- What needs to be done: Starting with the line in which "Click the calendar icon next to Tomorrow" appears, give back every line exactly as written until the listing ends, excluding pictures.

- Extracted entries:
□ □ □ □ □ □ □
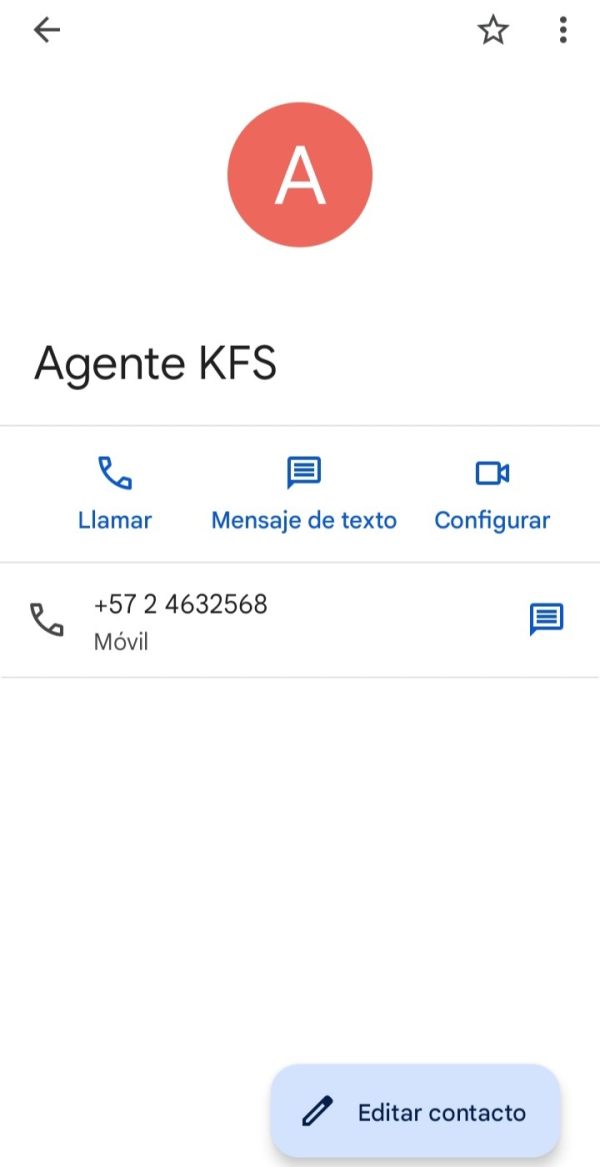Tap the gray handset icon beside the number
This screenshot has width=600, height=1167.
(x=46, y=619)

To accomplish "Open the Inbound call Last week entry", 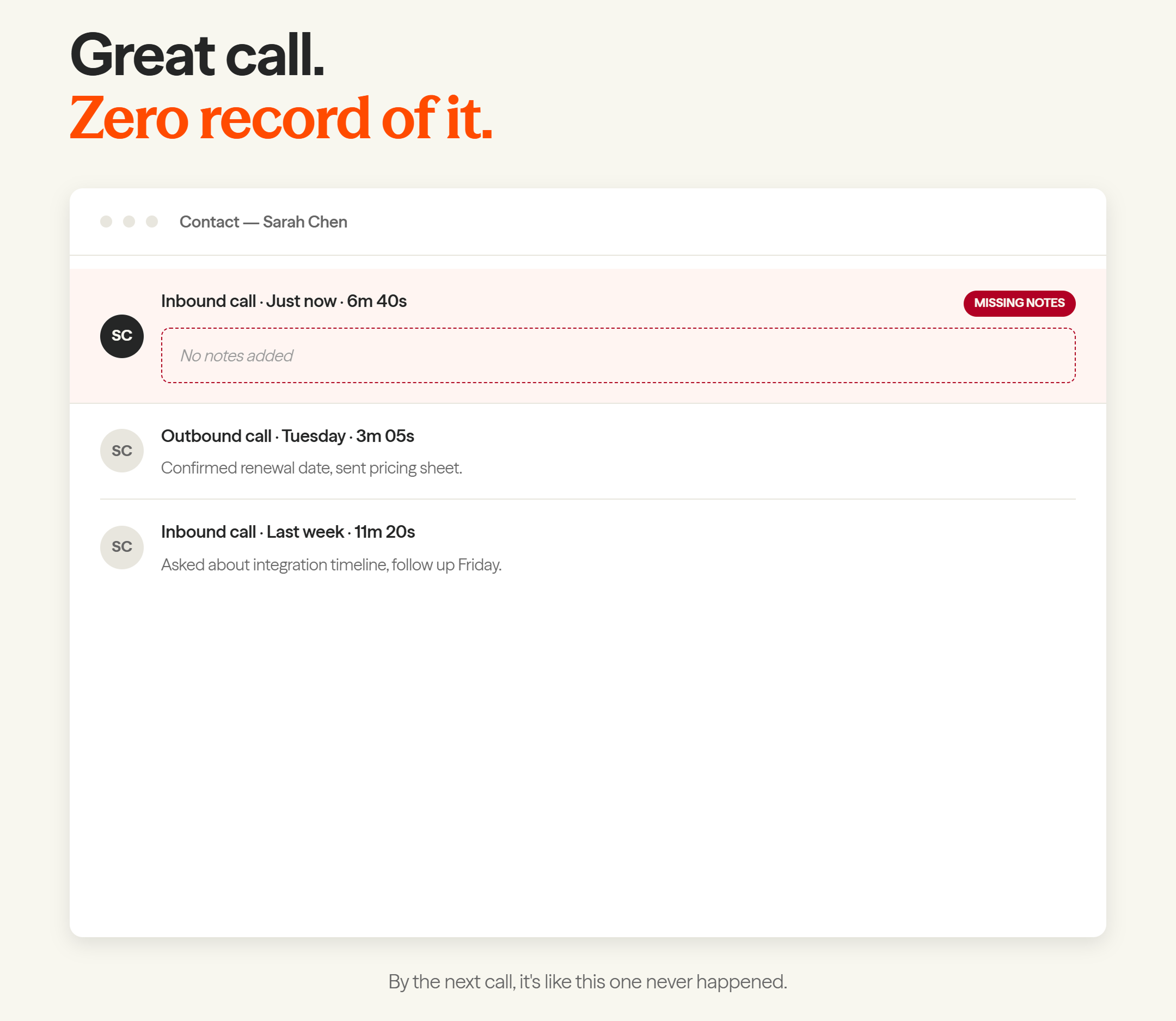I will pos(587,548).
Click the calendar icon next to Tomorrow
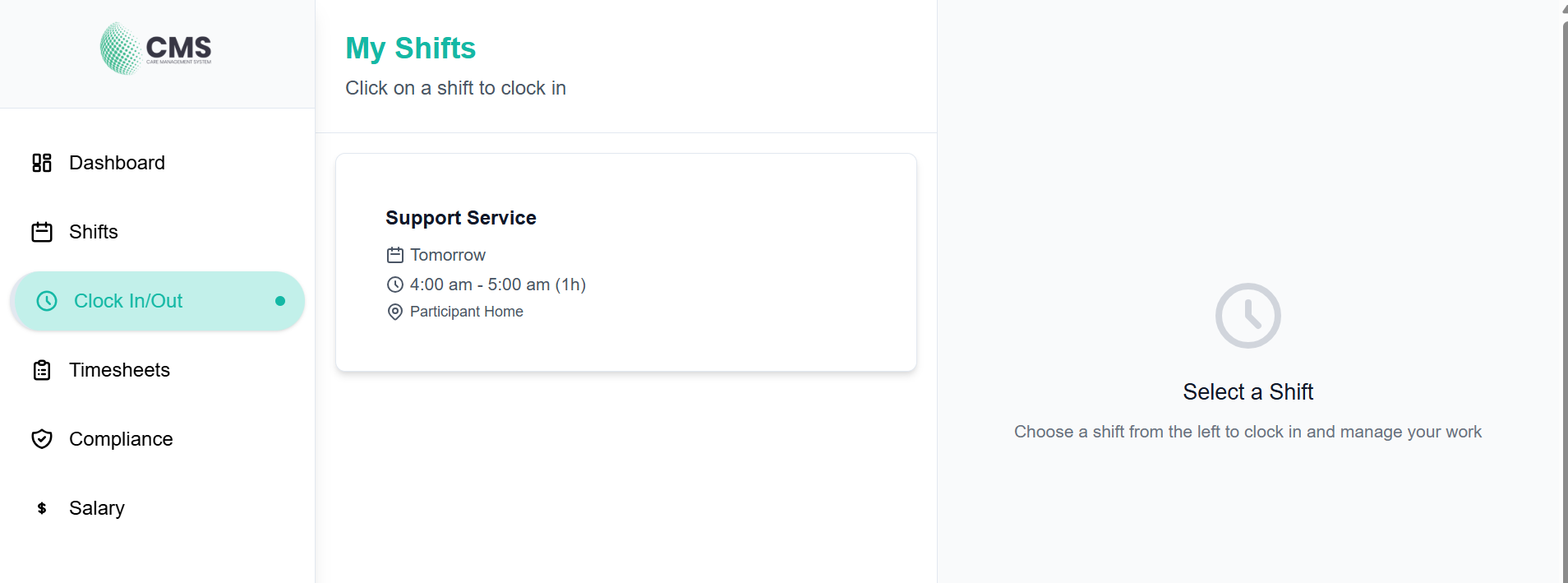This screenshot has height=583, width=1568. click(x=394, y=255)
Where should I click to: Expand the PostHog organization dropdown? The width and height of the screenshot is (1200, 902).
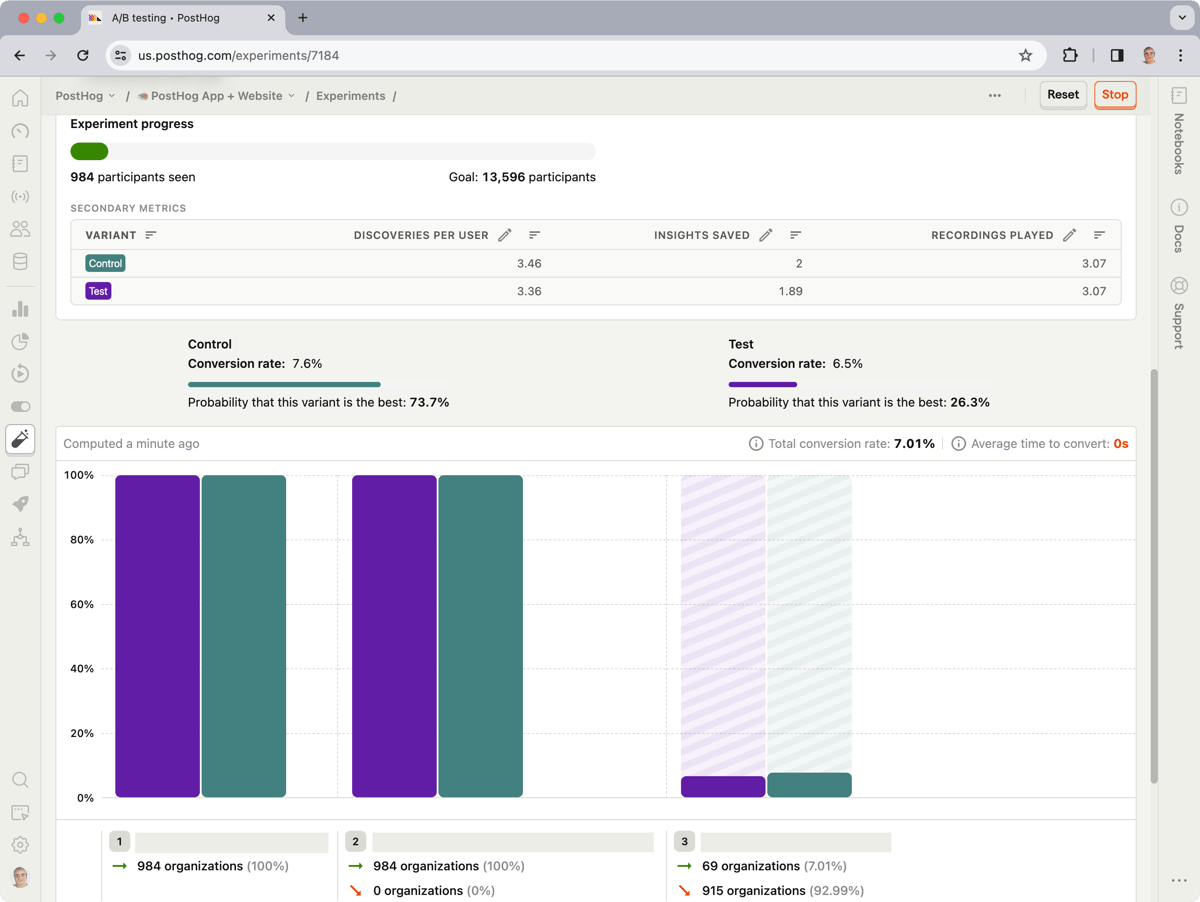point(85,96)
□ □ □ □ □ □ □
- Answer to this task:
Click the calendar icon next to Tomorrow
This screenshot has height=583, width=1568. click(x=394, y=255)
Where should I click to: Expand the PostHog organization dropdown? The width and height of the screenshot is (1200, 902).
point(85,96)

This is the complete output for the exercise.